Most of us don’t want to have to imagine a day when we’d have to use a homeless shelter. But, like with many emergency and social services, you like knowing that it’s there, just in case.
And usually that is the case. There are shelters all over the state to provide beds and support no matter the weather or the economy. But even they are vulnerable when times are tough.
Molly Parker of the Southern Illinoisan recently wrote about one shelter that did have to close its doors in Herrin's Williamson County.
It got us thinking about the challenges that shelters face all over the state, what we need to know about how these centers and organizations serve the community and in some instances, how they’re trying to stay afloat.

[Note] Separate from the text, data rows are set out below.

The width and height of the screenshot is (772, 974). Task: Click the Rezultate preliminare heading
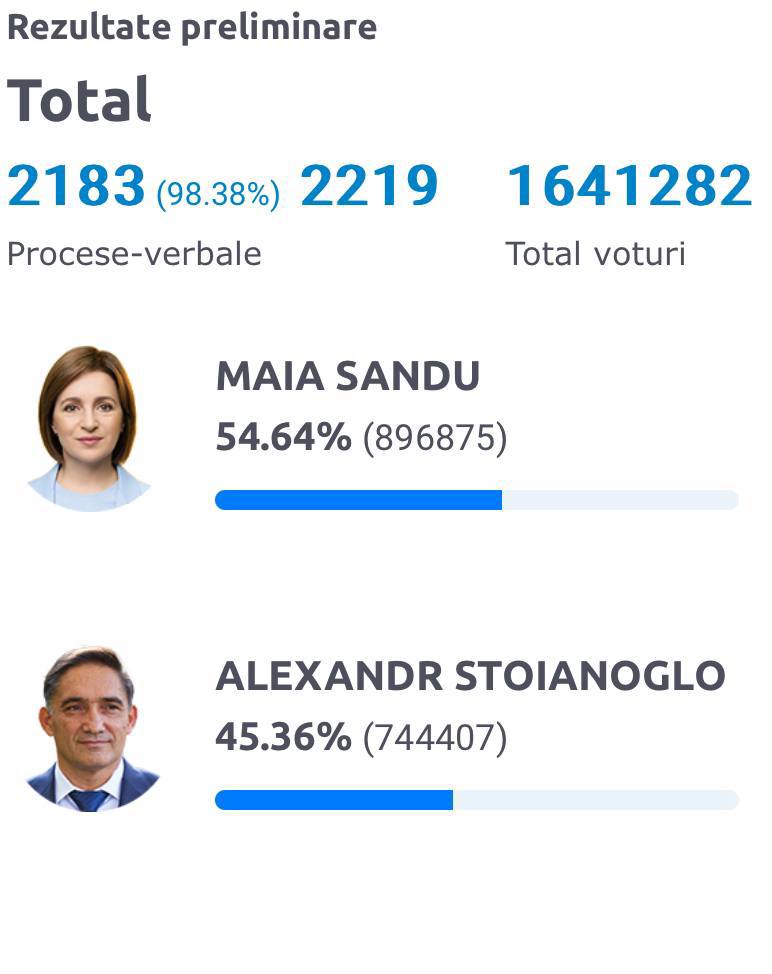click(192, 27)
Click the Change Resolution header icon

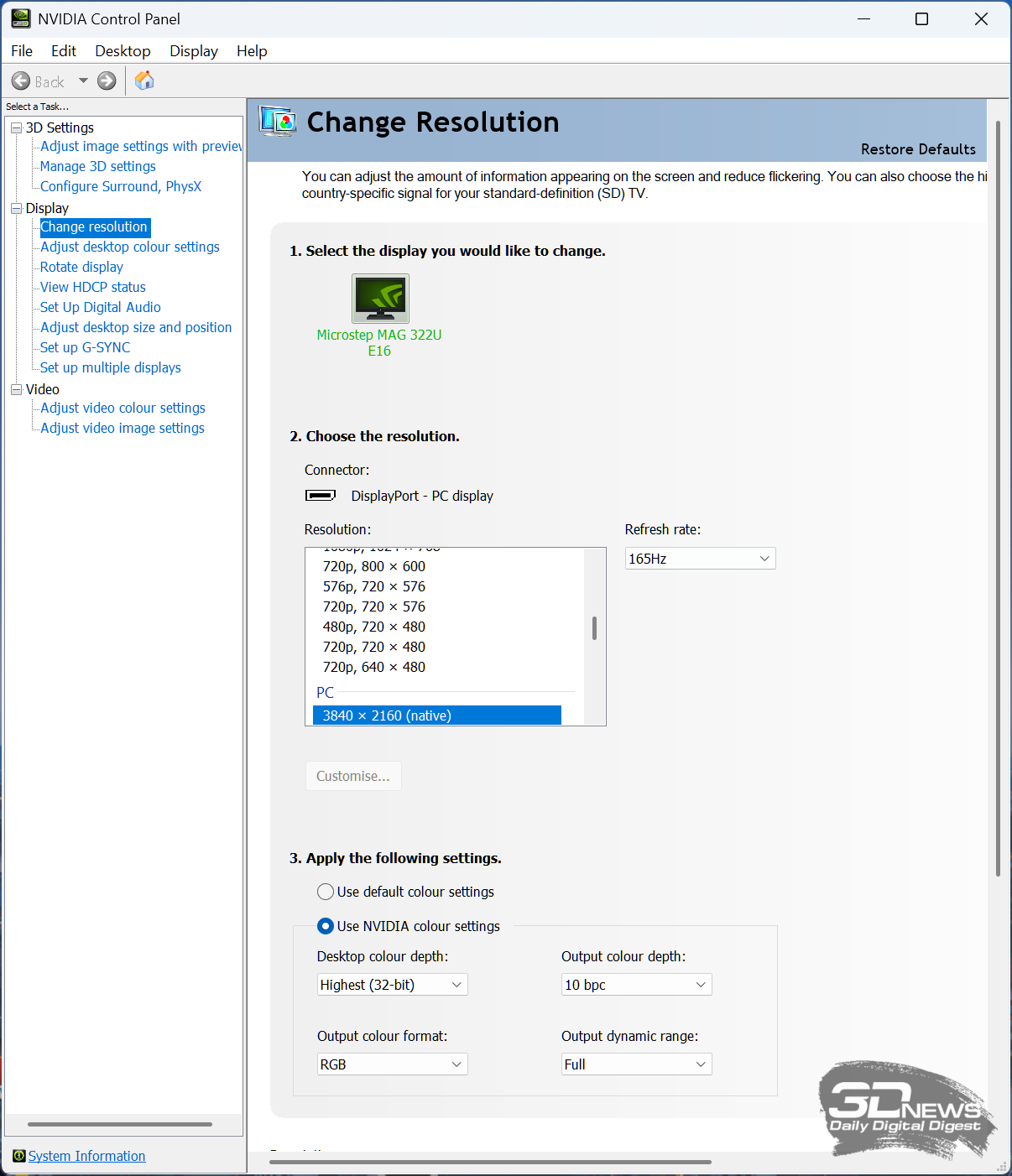(278, 122)
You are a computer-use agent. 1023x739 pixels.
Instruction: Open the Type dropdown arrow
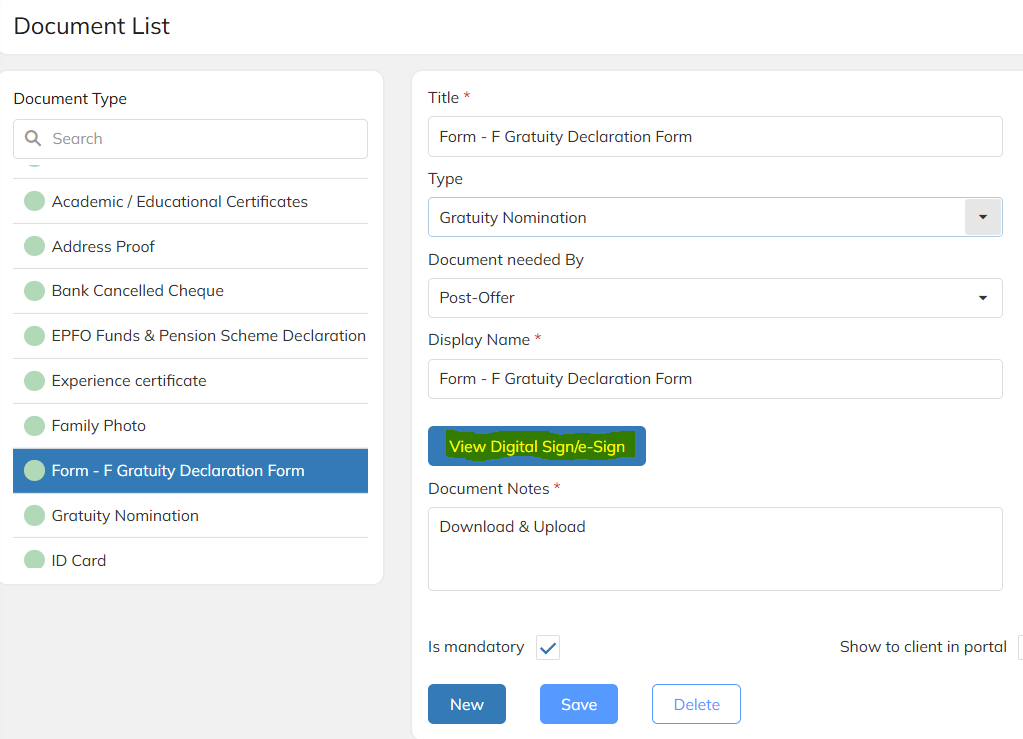tap(982, 217)
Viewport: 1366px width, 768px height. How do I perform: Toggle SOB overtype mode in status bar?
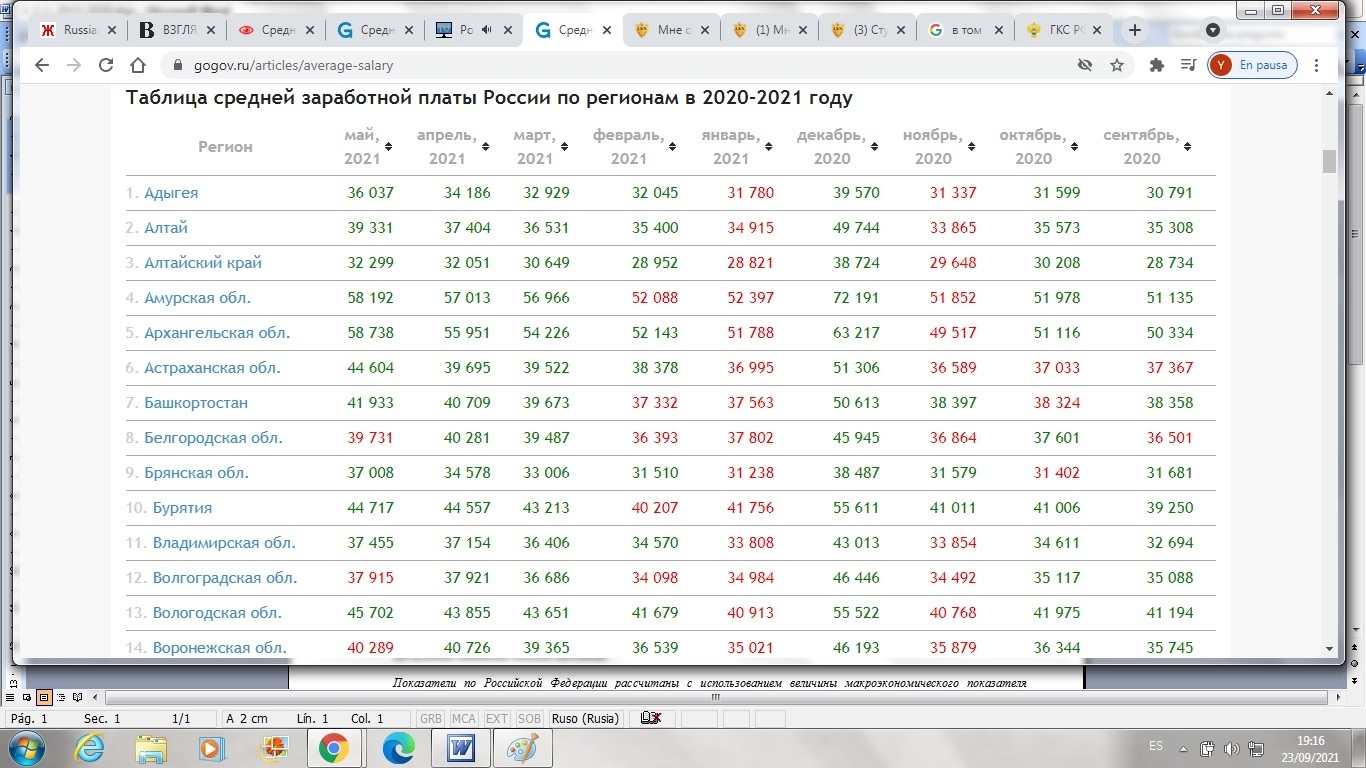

Erica Smith was with us as well from Helping Hands in Springfield. Betty Bogg is the Executive Director of Connections for the Homeless in Evanston. Bob Palmer is the Policy Director at Housing Action Illinois.
"We managed to find a place for everyone to go... but it was sad when it closed. We served over 4,000 shelter nights a year. It was really a challenge to do this. But we did help people.”— The 21st (@21stShow) May 22, 2019
-Peggy Russell, executive director of the shelter since 1994https://t.co/Y5eNRtLD0h
It’s that time of year again. Hundreds of thousands of college students across the country are walking the stage and receiving their diplomas.

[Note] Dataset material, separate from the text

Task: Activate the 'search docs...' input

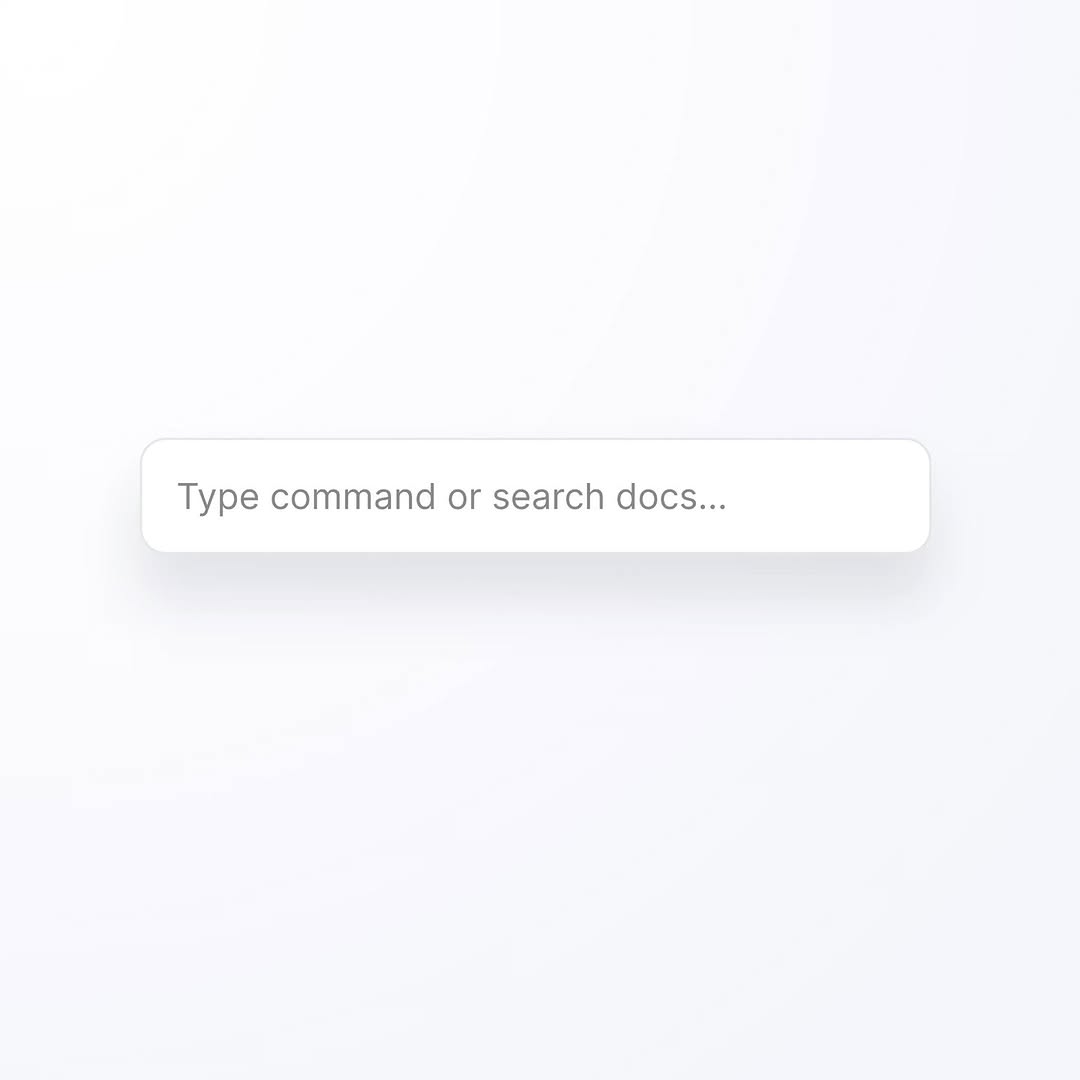Action: (x=535, y=495)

Last week, seven incarcerated men at Stateville Correctional Center sported cap and gown and received their bachelor degrees through a free program at the prison. Stateville’s first graduation ceremony in more than two decades included a performance by Chicagoan Chance the Rapper as well as speeches from Illinois Lt. Gov. Juliana Stratton and activist Angela Davis.
Tim Barnett is co-director of higher education for the Prison and Neighborhood Arts and Education Project. He’s also an associate professor at Northeastern Illinois University. Charles Preston is the audience engagement manager for Injustice Watch, an investigative reporting nonprofit based in Chicago. He was in the crowd at the graduation ceremony last week. Natalie Moore is a reporter who wrote about this for WBEZ.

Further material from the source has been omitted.